The Centre for Human Rights and Rehabilitation (CHRR) has urged government to ensure that there is wide consultation with all critical stakeholders in the development of the National Peace Commission Bill, which aims to promote peace and coexistence in the country.
In a statement signed on Wednesday by CHRR Executive Director Michael Kaiyatsa, the organization said it considers the development of the National Peace Commission Bill as a sign that government is committed to promoting unity and peaceful co-existence in the country.
Kaiyatsa said government should ensure that there is support and political will if the proposed National Peace Commission Bill is to be successful in achieving sustainable peace and unity in the country.
He the expressed concern that there has not been sufficient public input or consultation on the Bill.
“Our interaction with communities shows that they know nothing about this Bill, which raises concern that the government is going ahead with this Bill without really talking to the people that are going to be directly or indirectly affected by it.
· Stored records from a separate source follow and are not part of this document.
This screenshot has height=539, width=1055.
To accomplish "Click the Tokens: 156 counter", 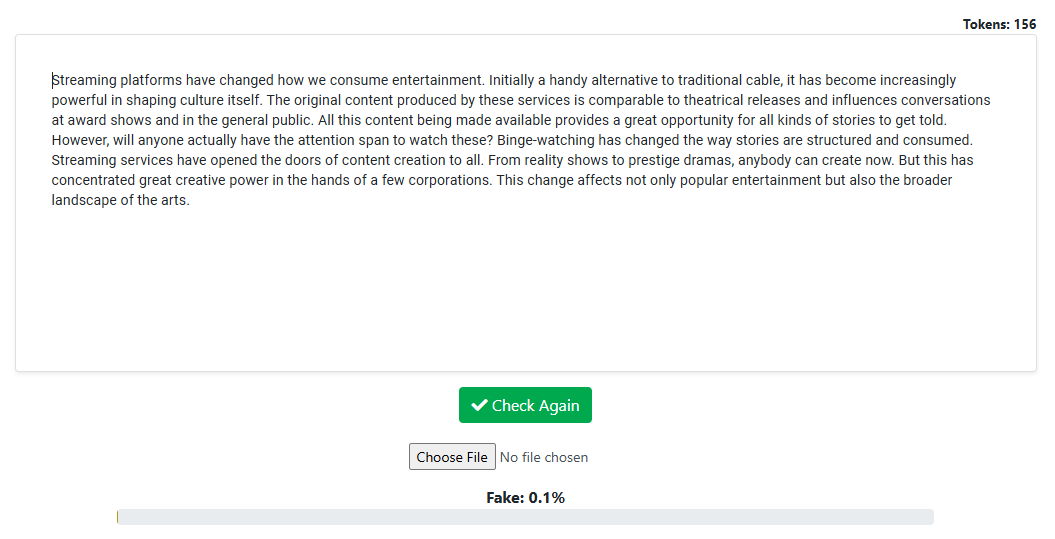I will (x=999, y=24).
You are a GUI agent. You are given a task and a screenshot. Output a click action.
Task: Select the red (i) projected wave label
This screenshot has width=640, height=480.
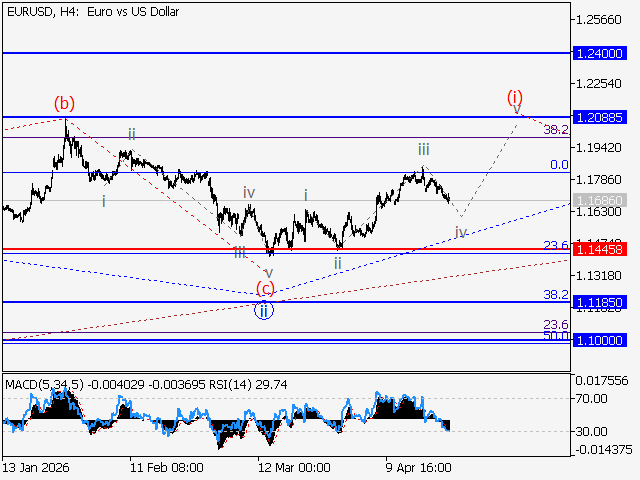pos(514,97)
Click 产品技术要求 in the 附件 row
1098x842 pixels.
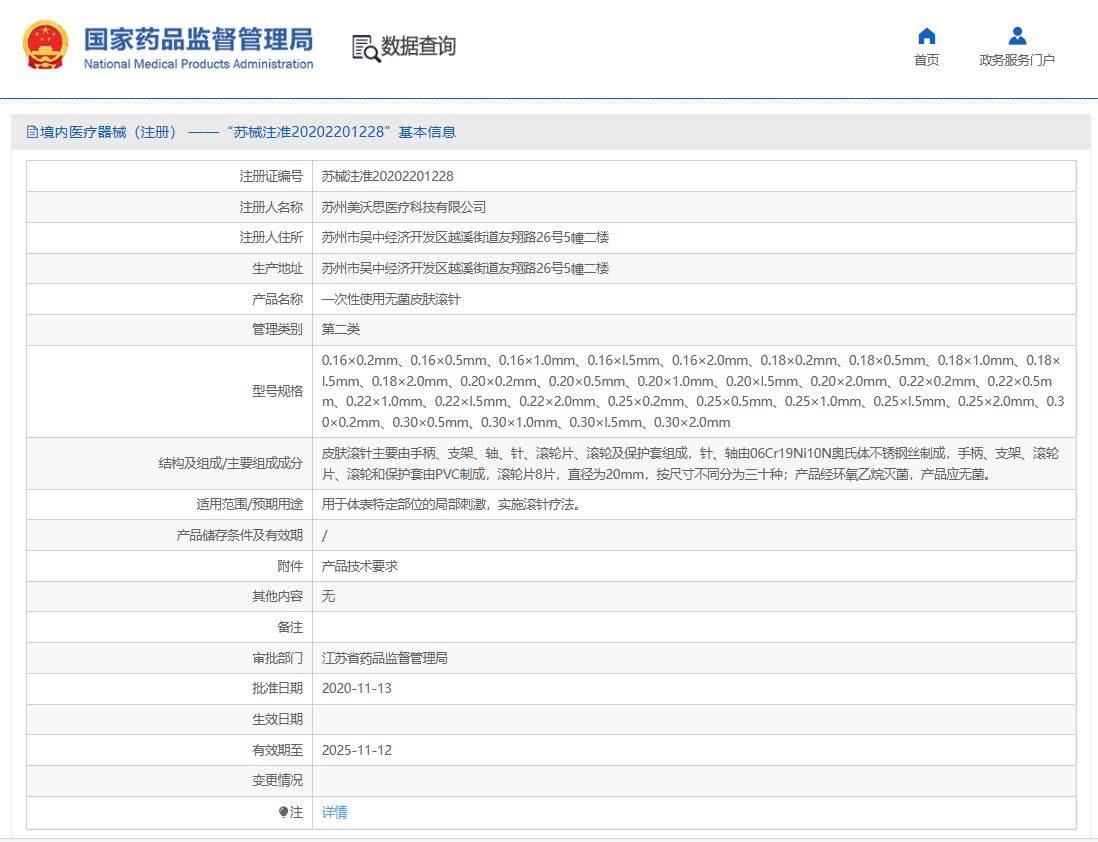coord(359,566)
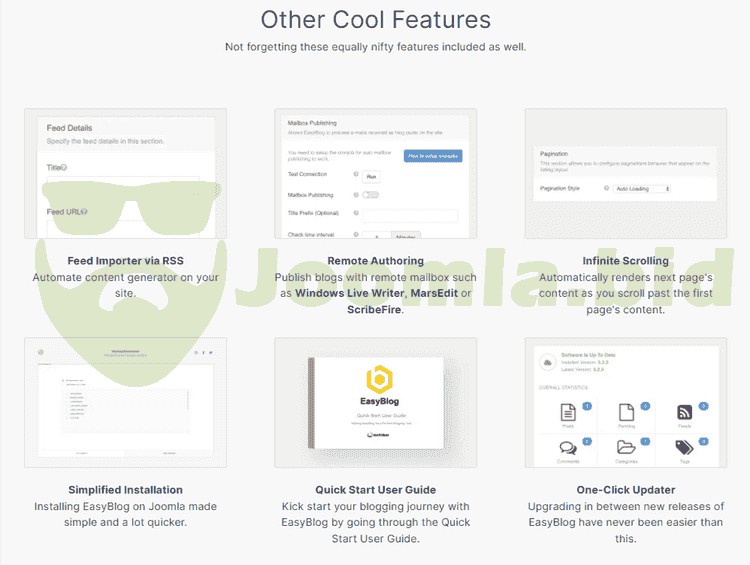Click the help icon next to Test Connection

tap(356, 175)
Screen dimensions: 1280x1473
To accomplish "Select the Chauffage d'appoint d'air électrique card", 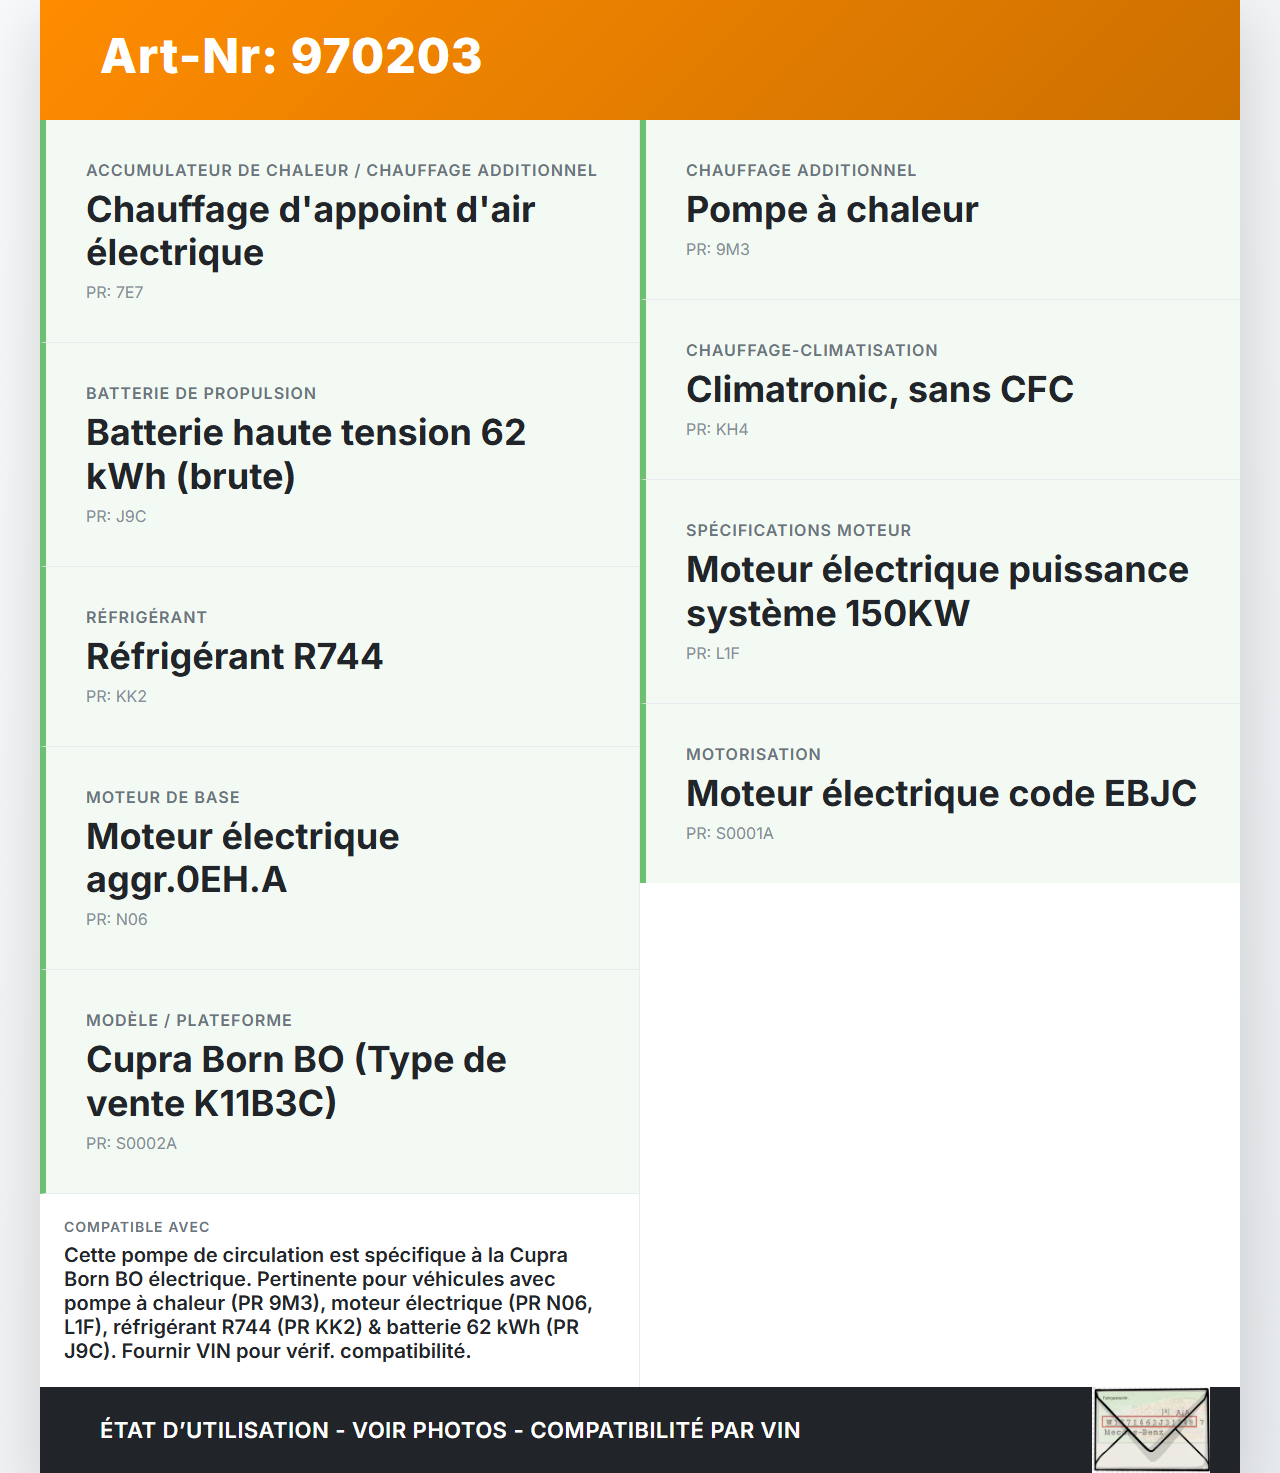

“CHRR warns government that pushing the bill without seeking people’s input will backfire. Consulting the people who will be affected by the Bill to make sure that they know what this proposed legislation is all about, that they understand what is it and that they see the merits of it, is consistent with section 12 (1)(a) of the Republican Constitution of Malawi, which clearly states that,” he said.
He went on that CHRR believes that before any law is passed in parliament, citizens ought to be consulted democratically in a transparent, inclusiveness, accessible and open manner in order for the citizens to provide their interests to any public policy issue before it is made either into law or policy.
According to Kaiyatsa, it is so to ensure that the Bill is properly and publicly scrutinized considering the nature and possible implications of this Bill on efforts to achieve sustainable peace and unity in this country and to heal the wrongs of past regimes.
He therefore called upon the Ministry of Civic Education and National Unity to publicly share information about this Bill, and consult all critical stakeholders, including victims of human rights abuses of past regimes so that they share their perspectives before the bill is finalized.